DATA FOR PROCESSING Block Start

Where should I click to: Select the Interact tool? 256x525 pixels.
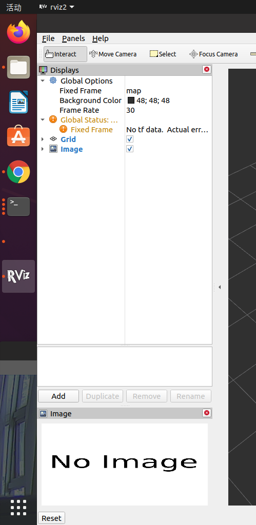(x=65, y=54)
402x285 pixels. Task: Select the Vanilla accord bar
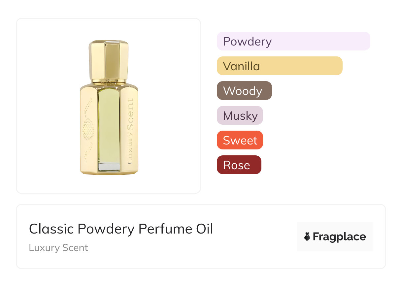coord(280,66)
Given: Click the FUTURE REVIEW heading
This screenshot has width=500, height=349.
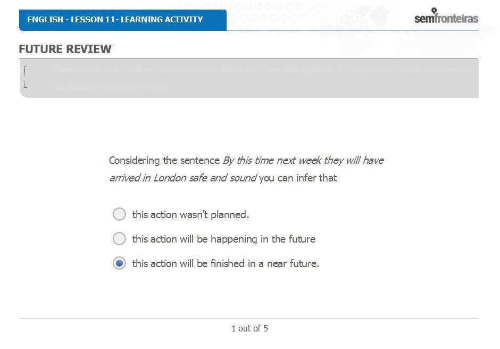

DATA FOR PROCESSING Block End

◆ YOUR GOAL:
Output all the records above exactly, but without their images.

◆ RESPONSE:
Where should I click to: Select the Interact tool? 256x525 pixels.
(x=65, y=54)
402x285 pixels. Task: Select the Vanilla accord bar
coord(280,66)
Given: Click the FUTURE REVIEW heading
This screenshot has width=500, height=349.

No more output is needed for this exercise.